Markets breathe easy but need to brace for a tough earnings week


With the government’s 21 trillion stimulus package announced and the partial reopening of the economy gathering pace, stocks seem set to consolidate the coming week. The stimulus package was among the key indicators whether the revival would be faster or gradual. Going by the market’s sideways reaction, investors seem to be settling for a slower recovery.

The package addressed supply-side constraints and offers good liquidity to and ease bottlenecks in several sectors, particularly agriculture and small enterprises. Some of the highlights of the stimulus package are the easing of the rules of The Indian Bankruptcy Code. The government’s focus on stress in the rural sector with ample support to farmers through various schemes is also a step in the right direction.

But while that is good news, the markets did not cheer the some of the government’s earlier announcements. In fact, markets closed flat last week when details of the package were being announced.

All eyes were also on the impact of the stimulus on fiscal deficit. Much of the stimulus was indirect. Hence, market experts reckon that the impact of the package on the fiscal deficit would be minimal, even less than 1% for now.

However, while these are still early days, the loss of economic activity could still push up the fiscal deficit during the year. Brokerage firm Nomura Financial Advisory Services expects the fiscal deficit in FY21 to nudge 7% of GDP (against the budget’s 3.5% target), due to weaker revenues.

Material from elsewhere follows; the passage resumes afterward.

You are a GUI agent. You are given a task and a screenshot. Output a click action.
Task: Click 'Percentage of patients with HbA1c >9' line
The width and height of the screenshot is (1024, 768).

That may worry the markets a tad. In addition, some companies which announced fourth-quarter results recently have begun showing huge impairments at the tail-end of the fourth quarter. This could be a prelude to the carnage that is likely when companies actually begin to report first-quarter figures. More than 80-odd companies are expected to announce their results this week.

The bond markets continue to ease off as inflation is coming off. As the stimulus package banks on lending and liquidity measures of The Reserve Bank of India, it does not much hit the government’s own finances.

Besides, challenges in the domestic economy and results of companies such as ABB Ltd suggest that the climb is uphill.

Godrej Consumer Products Ltd did not post good results, but the stock held up as management exuded confidence. Some growth was seen despite the Covid’19-related shutdown.

Of course, for stocks such as Nestle Ltd market dynamics vary. While the company posted decent results, the stock slipped last week after a strong run-up in the past year. Nestle’s Q2 CY20 figures are likely to be weaker on lower manufacturing and supplies, said analysts.

Nevertheless, the coronavirus pandemic is still unfolding. Cases in some of the hotspots continue to rise. Globally, there has also been a spike in covid-19 cases and in important economies of US and South America.

Markets have taken some of this in their stride given that it seems to have stabilised in the past few weeks after rebounding from the lows. However, investors need to be prepared for a string of tough earnings calls and massive disappointments.

Many investors are pricing in a quicker recovery to normalcy. But with the stimulus focusing on addressing long-term concerns, a slower recovery may be on the cards. Hence, investors cannot ignore the potential negative risks.